PEN let them through the roadblock. Dona didn’t make eye contact as they waved her through. They didn’t bash down the door. They probably didn’t even look twice at her really even with the clearly weird car choice. People had this ability to ignore most things, even the really weird things.
There was always that niggling worry back in her brain about being caught, but, hey, as long as she never seemed suspicious she could keep going until her body couldn’t keep going (for whatever that was worth).
The car in front of her inched forward until it completely crossed into nothing right under the arch. Dona let the tail lights disappear before tapping the gas to follow it.
Dona kept precisely at the 25 mph speed limit because, one, common courtesy. But, two, you never knew when something could appear in front of you. The car that had barely finished disappearing was nowhere to be seen once she finally crossed over, but that didn’t mean that it was far. It could literally be two inches away and Dona wouldn’t be able to tell. Time, size, location, everything was messed up in Avalon until the only thing in a straight line were the actual ley lines. Half the time, the billboards looming in the edges of the darkness and the occasional state funded signs were the only way to even tell you were moving.
California flashed into Nevada. Literally flashed. Reno was so bright that it bled into this realm too. A few Fae’s silhouettes floated in the corner of her eyes, tempting her to stop, talk, make some sort of deal for something she didn’t realize she needed, but she kept staring straight until all the flashiness was behind her.
The line quality immediately dropped. The world became smaller until she practically drove down a tunnel of darkness, but that last bit might have been her eyes adjusting after staring at such bright lights before.
Radios didn’t play here, so the only sound was the quiet static from the speaker and a weirdly wet squelch from under the wheels. Someone’s cheery face smiled down from the darkness, only their white teeth showing at first. Something about dental stuff, probably, but it would be dangerous to look too hard. Not with the roads thinning.
God, why did she ever take the lines anyway?
But it wasn’t like she could stop at the next port seeing as it was Salt Lake and it was dangerous territory to leave the lines without a port. You never knew when you were halfway through a building or underwater or somehow across the globe.

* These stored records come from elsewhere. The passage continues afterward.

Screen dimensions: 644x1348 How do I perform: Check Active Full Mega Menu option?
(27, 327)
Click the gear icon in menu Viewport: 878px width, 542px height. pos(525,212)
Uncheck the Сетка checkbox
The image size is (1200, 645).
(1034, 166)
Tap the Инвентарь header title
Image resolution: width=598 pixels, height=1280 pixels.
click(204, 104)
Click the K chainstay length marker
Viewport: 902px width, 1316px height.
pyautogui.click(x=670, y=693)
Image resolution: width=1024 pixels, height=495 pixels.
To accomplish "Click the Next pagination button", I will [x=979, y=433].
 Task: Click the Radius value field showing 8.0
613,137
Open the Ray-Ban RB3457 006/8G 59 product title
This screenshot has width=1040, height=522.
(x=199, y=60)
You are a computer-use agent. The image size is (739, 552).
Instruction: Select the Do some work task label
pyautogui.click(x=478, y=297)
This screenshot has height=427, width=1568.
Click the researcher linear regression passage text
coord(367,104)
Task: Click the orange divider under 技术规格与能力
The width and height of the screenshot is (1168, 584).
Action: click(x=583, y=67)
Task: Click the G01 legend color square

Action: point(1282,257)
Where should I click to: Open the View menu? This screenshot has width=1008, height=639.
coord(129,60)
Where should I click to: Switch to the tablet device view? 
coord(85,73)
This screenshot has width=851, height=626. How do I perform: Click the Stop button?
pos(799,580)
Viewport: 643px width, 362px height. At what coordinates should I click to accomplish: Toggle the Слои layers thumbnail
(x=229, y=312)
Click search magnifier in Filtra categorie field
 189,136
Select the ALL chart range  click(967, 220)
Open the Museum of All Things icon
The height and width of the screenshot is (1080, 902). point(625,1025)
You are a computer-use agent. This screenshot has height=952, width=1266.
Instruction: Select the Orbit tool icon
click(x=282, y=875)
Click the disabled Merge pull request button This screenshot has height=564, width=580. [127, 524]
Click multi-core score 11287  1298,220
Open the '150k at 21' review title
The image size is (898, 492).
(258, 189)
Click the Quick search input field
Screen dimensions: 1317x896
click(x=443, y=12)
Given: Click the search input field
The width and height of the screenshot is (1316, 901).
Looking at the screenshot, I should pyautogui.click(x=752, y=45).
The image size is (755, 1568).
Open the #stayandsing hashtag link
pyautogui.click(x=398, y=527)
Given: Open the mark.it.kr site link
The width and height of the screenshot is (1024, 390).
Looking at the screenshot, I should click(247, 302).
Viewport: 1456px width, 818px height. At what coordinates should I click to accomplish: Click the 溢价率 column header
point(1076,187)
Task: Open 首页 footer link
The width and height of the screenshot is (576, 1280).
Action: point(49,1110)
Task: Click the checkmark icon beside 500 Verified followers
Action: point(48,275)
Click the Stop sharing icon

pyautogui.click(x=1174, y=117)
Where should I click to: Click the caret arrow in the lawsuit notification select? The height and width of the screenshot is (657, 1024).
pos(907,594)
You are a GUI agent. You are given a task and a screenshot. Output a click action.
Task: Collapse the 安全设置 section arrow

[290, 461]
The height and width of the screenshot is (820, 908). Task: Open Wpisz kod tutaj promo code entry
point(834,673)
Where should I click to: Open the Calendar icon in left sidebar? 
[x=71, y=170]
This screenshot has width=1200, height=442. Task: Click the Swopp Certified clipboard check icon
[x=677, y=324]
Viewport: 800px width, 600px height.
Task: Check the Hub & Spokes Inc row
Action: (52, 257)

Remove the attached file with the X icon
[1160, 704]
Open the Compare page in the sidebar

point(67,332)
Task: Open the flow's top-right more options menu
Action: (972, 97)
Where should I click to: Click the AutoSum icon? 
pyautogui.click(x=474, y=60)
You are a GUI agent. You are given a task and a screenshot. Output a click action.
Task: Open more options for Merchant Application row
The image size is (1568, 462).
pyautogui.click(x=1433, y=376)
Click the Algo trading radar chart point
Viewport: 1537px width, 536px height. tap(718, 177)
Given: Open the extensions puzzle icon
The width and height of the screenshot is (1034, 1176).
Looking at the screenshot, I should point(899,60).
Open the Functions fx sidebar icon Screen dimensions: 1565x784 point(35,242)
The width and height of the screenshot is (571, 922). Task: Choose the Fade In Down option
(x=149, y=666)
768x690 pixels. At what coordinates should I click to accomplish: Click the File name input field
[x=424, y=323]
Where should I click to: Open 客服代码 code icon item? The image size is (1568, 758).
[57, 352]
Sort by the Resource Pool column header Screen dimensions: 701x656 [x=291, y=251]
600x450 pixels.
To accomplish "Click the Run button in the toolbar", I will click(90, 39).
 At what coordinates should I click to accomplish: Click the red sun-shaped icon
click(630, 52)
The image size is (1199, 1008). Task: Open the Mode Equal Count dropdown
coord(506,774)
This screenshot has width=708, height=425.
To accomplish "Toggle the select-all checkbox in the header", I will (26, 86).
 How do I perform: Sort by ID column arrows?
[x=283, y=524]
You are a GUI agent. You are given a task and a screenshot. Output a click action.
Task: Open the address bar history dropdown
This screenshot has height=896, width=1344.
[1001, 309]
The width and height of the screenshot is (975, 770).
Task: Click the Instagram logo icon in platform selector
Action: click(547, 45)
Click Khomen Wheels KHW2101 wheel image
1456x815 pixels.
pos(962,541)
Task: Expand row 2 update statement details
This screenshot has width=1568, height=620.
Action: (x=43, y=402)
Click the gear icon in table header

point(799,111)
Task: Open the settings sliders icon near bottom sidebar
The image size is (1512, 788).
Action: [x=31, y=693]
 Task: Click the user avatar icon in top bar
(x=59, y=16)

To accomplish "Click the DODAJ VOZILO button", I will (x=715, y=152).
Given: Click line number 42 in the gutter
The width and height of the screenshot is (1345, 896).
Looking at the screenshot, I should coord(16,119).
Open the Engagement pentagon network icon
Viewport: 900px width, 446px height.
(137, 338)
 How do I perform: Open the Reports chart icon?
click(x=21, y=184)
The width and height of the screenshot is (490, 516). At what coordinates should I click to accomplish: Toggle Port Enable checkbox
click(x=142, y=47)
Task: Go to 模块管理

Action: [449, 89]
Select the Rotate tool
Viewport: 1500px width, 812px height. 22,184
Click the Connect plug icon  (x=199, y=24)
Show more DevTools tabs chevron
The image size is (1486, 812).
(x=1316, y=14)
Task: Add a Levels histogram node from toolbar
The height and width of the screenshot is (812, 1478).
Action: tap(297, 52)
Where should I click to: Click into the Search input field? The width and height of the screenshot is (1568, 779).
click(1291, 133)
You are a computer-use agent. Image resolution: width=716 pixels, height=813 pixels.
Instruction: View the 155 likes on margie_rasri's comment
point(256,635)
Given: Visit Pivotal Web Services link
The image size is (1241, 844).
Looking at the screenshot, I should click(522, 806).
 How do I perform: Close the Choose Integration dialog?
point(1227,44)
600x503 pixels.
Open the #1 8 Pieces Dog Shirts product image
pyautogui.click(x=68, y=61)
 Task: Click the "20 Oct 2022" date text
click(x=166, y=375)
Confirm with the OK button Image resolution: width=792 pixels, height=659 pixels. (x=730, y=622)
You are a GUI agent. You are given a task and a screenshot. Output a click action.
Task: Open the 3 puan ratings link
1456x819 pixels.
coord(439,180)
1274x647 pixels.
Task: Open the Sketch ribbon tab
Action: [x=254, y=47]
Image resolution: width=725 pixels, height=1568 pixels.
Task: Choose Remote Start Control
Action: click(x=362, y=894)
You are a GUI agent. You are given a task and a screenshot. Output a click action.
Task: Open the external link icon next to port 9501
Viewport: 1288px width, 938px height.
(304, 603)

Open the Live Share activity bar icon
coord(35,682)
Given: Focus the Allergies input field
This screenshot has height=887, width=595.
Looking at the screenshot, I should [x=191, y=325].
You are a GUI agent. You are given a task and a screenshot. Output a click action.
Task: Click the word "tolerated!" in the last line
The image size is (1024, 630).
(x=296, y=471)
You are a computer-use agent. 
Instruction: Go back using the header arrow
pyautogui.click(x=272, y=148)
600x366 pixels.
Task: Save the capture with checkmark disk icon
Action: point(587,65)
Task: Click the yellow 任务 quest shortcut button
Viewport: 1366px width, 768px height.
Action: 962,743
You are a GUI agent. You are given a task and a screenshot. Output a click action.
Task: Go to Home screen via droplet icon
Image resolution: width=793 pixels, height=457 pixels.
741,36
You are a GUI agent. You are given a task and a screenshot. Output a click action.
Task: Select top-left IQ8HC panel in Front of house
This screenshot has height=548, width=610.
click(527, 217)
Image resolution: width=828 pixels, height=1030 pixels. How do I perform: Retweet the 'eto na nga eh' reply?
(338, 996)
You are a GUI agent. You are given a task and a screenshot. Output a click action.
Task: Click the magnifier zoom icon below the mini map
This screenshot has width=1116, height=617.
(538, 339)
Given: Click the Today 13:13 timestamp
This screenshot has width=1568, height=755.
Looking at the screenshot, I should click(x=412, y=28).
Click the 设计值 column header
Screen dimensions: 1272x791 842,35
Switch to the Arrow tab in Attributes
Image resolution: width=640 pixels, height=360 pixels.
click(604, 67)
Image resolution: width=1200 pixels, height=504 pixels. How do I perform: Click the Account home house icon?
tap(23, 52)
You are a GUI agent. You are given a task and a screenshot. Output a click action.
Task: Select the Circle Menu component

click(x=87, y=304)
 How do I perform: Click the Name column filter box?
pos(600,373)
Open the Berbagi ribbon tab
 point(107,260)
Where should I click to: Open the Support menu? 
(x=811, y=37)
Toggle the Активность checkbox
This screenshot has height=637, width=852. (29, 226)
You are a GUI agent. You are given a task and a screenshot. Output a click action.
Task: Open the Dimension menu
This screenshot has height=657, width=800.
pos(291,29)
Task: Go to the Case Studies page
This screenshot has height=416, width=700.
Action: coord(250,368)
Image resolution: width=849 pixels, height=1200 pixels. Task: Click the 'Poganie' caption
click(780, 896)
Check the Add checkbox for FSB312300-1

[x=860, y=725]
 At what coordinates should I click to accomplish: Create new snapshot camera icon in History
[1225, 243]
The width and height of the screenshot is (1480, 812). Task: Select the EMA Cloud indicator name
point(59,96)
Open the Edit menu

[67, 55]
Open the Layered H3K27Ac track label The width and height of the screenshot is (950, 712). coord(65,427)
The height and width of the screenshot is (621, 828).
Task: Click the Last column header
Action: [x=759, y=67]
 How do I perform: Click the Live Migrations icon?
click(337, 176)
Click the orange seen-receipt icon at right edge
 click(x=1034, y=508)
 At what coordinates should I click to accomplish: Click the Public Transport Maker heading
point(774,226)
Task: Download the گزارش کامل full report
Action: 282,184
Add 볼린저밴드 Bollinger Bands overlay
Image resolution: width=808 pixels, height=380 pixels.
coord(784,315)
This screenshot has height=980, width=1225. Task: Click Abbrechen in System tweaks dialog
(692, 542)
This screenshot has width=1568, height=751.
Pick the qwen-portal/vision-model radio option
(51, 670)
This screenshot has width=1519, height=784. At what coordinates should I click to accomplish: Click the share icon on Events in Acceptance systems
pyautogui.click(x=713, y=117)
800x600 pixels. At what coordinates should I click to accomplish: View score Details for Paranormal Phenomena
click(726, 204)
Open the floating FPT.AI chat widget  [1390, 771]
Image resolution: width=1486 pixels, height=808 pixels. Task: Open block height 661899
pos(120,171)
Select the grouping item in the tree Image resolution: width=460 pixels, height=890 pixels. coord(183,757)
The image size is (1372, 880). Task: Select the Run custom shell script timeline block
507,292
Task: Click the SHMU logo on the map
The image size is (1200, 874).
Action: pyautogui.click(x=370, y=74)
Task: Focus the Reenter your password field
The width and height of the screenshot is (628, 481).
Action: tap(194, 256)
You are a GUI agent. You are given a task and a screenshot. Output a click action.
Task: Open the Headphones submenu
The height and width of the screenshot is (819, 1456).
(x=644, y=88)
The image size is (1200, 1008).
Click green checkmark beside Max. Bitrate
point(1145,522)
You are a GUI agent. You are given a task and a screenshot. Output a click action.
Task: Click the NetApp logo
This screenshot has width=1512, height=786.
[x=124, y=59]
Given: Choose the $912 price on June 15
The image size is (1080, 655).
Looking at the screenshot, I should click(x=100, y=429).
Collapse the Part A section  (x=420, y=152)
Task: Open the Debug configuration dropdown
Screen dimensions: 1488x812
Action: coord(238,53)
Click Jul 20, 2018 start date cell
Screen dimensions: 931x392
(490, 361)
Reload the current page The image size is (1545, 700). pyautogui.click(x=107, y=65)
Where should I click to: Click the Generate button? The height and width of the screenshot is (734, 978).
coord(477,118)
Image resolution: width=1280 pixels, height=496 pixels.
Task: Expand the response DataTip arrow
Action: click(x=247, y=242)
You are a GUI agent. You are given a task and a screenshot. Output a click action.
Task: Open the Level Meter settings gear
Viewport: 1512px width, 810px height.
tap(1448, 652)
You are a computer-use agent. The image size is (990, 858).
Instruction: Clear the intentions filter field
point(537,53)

And Salt Lake was, like, the most likely place to being outed seeing as she was killed there. And revived there. So yeah, she was all the wrong type of popular there, so no stopping in Salt Lake.
Did the person who get lost not want to actually go where they were going either? Did they try to turn around? It didn’t look like PEN ever found them, so that mystery was probably going to disappear with that person. It would be easy enough to do the same. She would just be another click on the counter that never went off.
Salt Lake passed like a funhouse mirror reflecting herself in a rearview mirror. It (herself, her old self, the mirror reflecting history, who knows) followed her down the path. It settled into her bones too deep to be a lie.
Something was following her. A shadow in the backseat.
She’d experienced death one too many times not to realize what exactly it was.
Reapers didn’t exactly exist anywhere which meant that their intent, that feeling of death, seeped into everything. Death came from hurt, from pain, and from a whole bunch of other stuff she didn’t want to name. Once if formed, it liked to follow other things that it deemed similar. Once it latched on, it was hard to shake. It must have sensed her somewhere in Salt Lake, but, it should be fine. Sioux Fall’s port was coming up. Getting out of Avalon might be enough to throw it off course.
The closer she got to the port, though, the more the thing became solid. A little less like death and a little more like something serious.
She flipped on the blinker but she didn’t know for who exactly. She could feel the mistake right away. The thing following her tightened its hold on her, keeping her from the port.
The car spun and it took a second to realize it was her. She was the one who spun the wheel. Another path, something unpaved and gravelly, came out of the shadow. She gunned the Camry down it.
The fingers rubbing her cheeks scratched at her jawbone as it scrabbled to keep a hold of her. It dug deep into her shoulders, a bony finger slotting into the bullet wound right near her heart.